Start of RECORD EXCERPTS

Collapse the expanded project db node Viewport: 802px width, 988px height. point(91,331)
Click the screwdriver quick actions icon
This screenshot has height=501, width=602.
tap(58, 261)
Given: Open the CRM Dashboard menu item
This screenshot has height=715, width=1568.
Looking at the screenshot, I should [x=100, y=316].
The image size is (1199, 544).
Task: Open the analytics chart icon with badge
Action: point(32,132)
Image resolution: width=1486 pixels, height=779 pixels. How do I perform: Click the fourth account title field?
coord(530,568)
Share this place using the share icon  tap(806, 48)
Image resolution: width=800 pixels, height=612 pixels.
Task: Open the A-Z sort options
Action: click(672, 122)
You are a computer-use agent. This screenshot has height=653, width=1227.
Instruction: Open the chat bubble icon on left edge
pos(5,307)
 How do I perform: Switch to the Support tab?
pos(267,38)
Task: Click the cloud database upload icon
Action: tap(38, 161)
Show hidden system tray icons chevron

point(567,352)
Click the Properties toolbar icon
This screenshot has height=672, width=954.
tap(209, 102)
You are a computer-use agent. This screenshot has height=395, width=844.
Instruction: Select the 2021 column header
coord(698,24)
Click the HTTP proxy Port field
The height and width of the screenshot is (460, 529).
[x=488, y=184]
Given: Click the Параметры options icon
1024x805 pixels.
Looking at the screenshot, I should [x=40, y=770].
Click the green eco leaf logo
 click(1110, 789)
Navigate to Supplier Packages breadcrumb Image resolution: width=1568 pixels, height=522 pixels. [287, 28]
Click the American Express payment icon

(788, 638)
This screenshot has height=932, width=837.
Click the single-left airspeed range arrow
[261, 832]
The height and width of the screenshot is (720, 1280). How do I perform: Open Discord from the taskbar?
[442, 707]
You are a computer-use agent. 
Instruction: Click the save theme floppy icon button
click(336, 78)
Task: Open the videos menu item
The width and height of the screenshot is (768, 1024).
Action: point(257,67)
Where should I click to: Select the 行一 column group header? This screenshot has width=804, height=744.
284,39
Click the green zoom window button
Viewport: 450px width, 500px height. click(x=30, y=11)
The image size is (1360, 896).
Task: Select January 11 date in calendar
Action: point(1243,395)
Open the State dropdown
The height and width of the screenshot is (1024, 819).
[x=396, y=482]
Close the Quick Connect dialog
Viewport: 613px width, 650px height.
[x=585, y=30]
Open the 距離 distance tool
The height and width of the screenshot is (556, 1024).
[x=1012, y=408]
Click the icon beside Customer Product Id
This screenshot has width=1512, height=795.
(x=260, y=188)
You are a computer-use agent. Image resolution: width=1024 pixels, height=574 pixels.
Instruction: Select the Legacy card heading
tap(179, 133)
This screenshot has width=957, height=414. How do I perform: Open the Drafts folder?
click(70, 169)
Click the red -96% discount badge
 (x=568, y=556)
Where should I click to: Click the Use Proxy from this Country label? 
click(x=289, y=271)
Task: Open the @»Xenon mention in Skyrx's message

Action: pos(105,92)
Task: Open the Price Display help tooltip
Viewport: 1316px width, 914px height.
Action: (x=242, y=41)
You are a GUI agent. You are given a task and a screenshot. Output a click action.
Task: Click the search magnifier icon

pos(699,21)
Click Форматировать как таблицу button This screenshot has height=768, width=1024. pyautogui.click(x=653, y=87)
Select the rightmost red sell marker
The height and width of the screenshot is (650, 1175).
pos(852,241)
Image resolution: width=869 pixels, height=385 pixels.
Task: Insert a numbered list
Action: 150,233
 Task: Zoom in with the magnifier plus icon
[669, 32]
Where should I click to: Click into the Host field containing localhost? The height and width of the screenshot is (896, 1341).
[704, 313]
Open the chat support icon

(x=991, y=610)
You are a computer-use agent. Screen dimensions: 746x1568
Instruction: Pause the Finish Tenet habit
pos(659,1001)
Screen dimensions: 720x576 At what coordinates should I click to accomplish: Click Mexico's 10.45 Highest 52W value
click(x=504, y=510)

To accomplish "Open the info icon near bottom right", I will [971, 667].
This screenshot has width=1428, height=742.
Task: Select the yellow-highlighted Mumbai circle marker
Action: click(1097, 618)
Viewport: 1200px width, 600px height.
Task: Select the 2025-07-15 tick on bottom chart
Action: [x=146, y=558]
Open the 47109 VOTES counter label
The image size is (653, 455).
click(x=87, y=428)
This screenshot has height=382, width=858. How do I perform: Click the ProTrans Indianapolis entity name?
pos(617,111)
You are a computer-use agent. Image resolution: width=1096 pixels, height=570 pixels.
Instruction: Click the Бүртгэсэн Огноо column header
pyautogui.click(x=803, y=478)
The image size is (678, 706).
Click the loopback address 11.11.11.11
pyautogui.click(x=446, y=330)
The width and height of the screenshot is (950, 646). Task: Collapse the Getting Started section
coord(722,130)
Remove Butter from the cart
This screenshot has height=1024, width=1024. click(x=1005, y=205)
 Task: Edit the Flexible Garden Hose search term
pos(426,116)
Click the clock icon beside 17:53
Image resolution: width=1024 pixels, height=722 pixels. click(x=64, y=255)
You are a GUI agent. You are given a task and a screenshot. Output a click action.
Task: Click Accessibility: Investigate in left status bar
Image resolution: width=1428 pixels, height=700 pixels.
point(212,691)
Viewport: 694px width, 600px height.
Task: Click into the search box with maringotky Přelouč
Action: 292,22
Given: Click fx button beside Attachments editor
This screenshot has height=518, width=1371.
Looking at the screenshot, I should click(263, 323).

End of RECORD EXCERPTS

## WHAT NEEDS TO BE DONE:
Repeat the data in full, exactly as supplied.

## REPLY TO THE EXERCISE:
Collapse the expanded project db node Viewport: 802px width, 988px height. point(91,331)
Click the screwdriver quick actions icon
This screenshot has height=501, width=602.
tap(58, 261)
Given: Open the CRM Dashboard menu item
This screenshot has height=715, width=1568.
Looking at the screenshot, I should [x=100, y=316].
The image size is (1199, 544).
Task: Open the analytics chart icon with badge
Action: point(32,132)
Image resolution: width=1486 pixels, height=779 pixels. How do I perform: Click the fourth account title field?
coord(530,568)
Share this place using the share icon  tap(806, 48)
Image resolution: width=800 pixels, height=612 pixels.
Task: Open the A-Z sort options
Action: click(672, 122)
You are a computer-use agent. This screenshot has height=653, width=1227.
Instruction: Open the chat bubble icon on left edge
pos(5,307)
 How do I perform: Switch to the Support tab?
pos(267,38)
Task: Click the cloud database upload icon
Action: tap(38, 161)
Show hidden system tray icons chevron

point(567,352)
Click the Properties toolbar icon
This screenshot has height=672, width=954.
tap(209, 102)
You are a computer-use agent. This screenshot has height=395, width=844.
Instruction: Select the 2021 column header
coord(698,24)
Click the HTTP proxy Port field
The height and width of the screenshot is (460, 529).
[x=488, y=184]
Given: Click the Параметры options icon
1024x805 pixels.
Looking at the screenshot, I should [x=40, y=770].
Click the green eco leaf logo
 click(1110, 789)
Navigate to Supplier Packages breadcrumb Image resolution: width=1568 pixels, height=522 pixels. [287, 28]
Click the American Express payment icon

(788, 638)
This screenshot has height=932, width=837.
Click the single-left airspeed range arrow
[261, 832]
The height and width of the screenshot is (720, 1280). How do I perform: Open Discord from the taskbar?
[442, 707]
You are a computer-use agent. 
Instruction: Click the save theme floppy icon button
click(336, 78)
Task: Open the videos menu item
The width and height of the screenshot is (768, 1024).
Action: point(257,67)
Where should I click to: Select the 行一 column group header? This screenshot has width=804, height=744.
284,39
Click the green zoom window button
Viewport: 450px width, 500px height. click(x=30, y=11)
The image size is (1360, 896).
Task: Select January 11 date in calendar
Action: point(1243,395)
Open the State dropdown
The height and width of the screenshot is (1024, 819).
[x=396, y=482]
Close the Quick Connect dialog
Viewport: 613px width, 650px height.
[x=585, y=30]
Open the 距離 distance tool
The height and width of the screenshot is (556, 1024).
[x=1012, y=408]
Click the icon beside Customer Product Id
This screenshot has width=1512, height=795.
(x=260, y=188)
You are a computer-use agent. Image resolution: width=1024 pixels, height=574 pixels.
Instruction: Select the Legacy card heading
tap(179, 133)
This screenshot has width=957, height=414. How do I perform: Open the Drafts folder?
click(70, 169)
Click the red -96% discount badge
 (x=568, y=556)
Where should I click to: Click the Use Proxy from this Country label? 
click(x=289, y=271)
Task: Open the @»Xenon mention in Skyrx's message

Action: pos(105,92)
Task: Open the Price Display help tooltip
Viewport: 1316px width, 914px height.
Action: (x=242, y=41)
You are a GUI agent. You are given a task and a screenshot. Output a click action.
Task: Click the search magnifier icon

pos(699,21)
Click Форматировать как таблицу button This screenshot has height=768, width=1024. pyautogui.click(x=653, y=87)
Select the rightmost red sell marker
The height and width of the screenshot is (650, 1175).
pos(852,241)
Image resolution: width=869 pixels, height=385 pixels.
Task: Insert a numbered list
Action: 150,233
 Task: Zoom in with the magnifier plus icon
[669, 32]
Where should I click to: Click into the Host field containing localhost? The height and width of the screenshot is (896, 1341).
[704, 313]
Open the chat support icon

(x=991, y=610)
You are a computer-use agent. Screen dimensions: 746x1568
Instruction: Pause the Finish Tenet habit
pos(659,1001)
Screen dimensions: 720x576 At what coordinates should I click to accomplish: Click Mexico's 10.45 Highest 52W value
click(x=504, y=510)

To accomplish "Open the info icon near bottom right", I will [971, 667].
This screenshot has width=1428, height=742.
Task: Select the yellow-highlighted Mumbai circle marker
Action: click(1097, 618)
Viewport: 1200px width, 600px height.
Task: Select the 2025-07-15 tick on bottom chart
Action: [x=146, y=558]
Open the 47109 VOTES counter label
The image size is (653, 455).
click(x=87, y=428)
This screenshot has height=382, width=858. How do I perform: Click the ProTrans Indianapolis entity name?
pos(617,111)
You are a computer-use agent. Image resolution: width=1096 pixels, height=570 pixels.
Instruction: Click the Бүртгэсэн Огноо column header
pyautogui.click(x=803, y=478)
The image size is (678, 706).
Click the loopback address 11.11.11.11
pyautogui.click(x=446, y=330)
The width and height of the screenshot is (950, 646). Task: Collapse the Getting Started section
coord(722,130)
Remove Butter from the cart
This screenshot has height=1024, width=1024. click(x=1005, y=205)
 Task: Edit the Flexible Garden Hose search term
pos(426,116)
Click the clock icon beside 17:53
Image resolution: width=1024 pixels, height=722 pixels. click(x=64, y=255)
You are a GUI agent. You are given a task and a screenshot. Output a click action.
Task: Click Accessibility: Investigate in left status bar
Image resolution: width=1428 pixels, height=700 pixels.
point(212,691)
Viewport: 694px width, 600px height.
Task: Click into the search box with maringotky Přelouč
Action: 292,22
Given: Click fx button beside Attachments editor
This screenshot has height=518, width=1371.
Looking at the screenshot, I should click(263, 323).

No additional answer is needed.